The internet can be an intimidating place, seemingly infested with rogue sites trying to lure you in and bleed your bank account dry. Even if you're savvy enough not to click on links in unsolicited emails - or even ones that don't read quite right - it's easy to be caught out.
Phishing attacks grow ever more sophisticated, spoof sites exactly replicate the real thing and criminals think up new scams every week.
There's also been a surge in dodgy free add-ons for web-based tools. Secret Crush, an app for Facebook, is one example we outline here; a quick search on the site as we went to press found 28 apps with the same name. Little wonder scammers are able to bamboozle us.

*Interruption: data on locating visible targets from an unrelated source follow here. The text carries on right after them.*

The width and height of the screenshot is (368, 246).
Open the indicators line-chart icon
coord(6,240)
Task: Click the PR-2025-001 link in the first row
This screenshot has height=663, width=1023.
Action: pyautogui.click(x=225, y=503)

In fact, social engineering is now one of the biggest dangers for web users. Internet security suites can block many threats, but devils disguised as people you know can catch out the most stringent scambuster.
Trusted sites may be spoofed to get you to download malicious software, while drive-by installers attempt to load your PC with ransomware. We're sure MBS won't be the last to try that trick.
So, while you may think you know the ropes when it comes to protecting your PC, it's certainly not as simple as patching your browser, turning on your firewall and keeping your antivirus definitions up to date.
In the following pages we look at the very latest threats to your online and offline life and, most importantly, how to stay safe.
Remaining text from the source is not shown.